There are three perspectives: the socio-psychological, the socio-technical, and the socio-ecological. These perspectives are interdependent, yet each has its own focus and is represented in a separate volume.
The Institute’s dynamic social science approach to industrial problems, presented in this second volume, began with Eric Trist’s coal-mining program for the development of more productive and personally satisfying self-regulating forms of work organization. The whole “Quality of Life” movement owes its theoretical and empirical basis to this pathfinding endeavor.
Volume I, The Socio-Psychological Perspective, extended the object-relations approach in psychoanalysis to group, organizational, and wider social life.

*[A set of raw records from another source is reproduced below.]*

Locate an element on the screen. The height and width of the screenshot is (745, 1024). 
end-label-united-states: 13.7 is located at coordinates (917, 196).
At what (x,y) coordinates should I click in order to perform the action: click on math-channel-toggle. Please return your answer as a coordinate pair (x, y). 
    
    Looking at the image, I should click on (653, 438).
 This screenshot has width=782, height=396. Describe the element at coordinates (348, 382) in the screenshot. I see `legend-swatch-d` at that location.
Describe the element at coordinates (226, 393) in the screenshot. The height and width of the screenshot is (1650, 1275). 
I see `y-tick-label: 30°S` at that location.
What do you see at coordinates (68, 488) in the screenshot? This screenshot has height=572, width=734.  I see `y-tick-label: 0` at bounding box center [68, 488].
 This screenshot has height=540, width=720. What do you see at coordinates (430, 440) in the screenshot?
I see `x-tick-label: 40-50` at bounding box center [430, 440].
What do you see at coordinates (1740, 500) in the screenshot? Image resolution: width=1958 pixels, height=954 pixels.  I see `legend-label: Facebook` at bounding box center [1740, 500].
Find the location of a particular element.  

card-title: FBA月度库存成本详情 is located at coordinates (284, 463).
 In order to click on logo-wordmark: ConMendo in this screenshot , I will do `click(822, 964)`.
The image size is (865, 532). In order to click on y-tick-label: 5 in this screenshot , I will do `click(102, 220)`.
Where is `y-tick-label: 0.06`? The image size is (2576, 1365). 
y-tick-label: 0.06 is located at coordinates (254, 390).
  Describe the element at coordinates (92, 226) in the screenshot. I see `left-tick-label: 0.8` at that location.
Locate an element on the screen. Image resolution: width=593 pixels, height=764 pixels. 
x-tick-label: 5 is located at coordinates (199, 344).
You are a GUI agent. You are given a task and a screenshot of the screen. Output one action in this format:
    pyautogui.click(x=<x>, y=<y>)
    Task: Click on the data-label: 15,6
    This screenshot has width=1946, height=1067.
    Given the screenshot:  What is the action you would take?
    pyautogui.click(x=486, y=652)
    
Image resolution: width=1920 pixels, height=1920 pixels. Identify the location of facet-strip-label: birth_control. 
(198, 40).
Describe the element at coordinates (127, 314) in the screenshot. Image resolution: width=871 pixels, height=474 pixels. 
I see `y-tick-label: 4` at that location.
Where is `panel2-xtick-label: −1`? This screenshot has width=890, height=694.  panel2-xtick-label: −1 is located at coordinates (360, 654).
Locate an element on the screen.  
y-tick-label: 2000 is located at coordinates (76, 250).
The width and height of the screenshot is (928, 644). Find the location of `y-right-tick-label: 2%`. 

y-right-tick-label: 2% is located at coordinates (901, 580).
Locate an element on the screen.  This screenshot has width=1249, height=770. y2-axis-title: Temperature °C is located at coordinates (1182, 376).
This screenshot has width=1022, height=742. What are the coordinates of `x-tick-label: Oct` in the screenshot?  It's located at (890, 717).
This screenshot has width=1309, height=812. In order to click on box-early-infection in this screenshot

This extension is related to field theory, the personality/culture approach, and open systems theory. Action-oriented papers deal with key ideas in social psychiatry, varieties of group process, new paths in family studies, the dynamics of organizational change, and the unconscious in culture and society.
Volume III will focus on non-hierarchical forms of organization facilitating inter-organizational relations in complex and rapidly changing environments?the socio-ecological perspective. This perspective is offered as a guide to institution building for the future.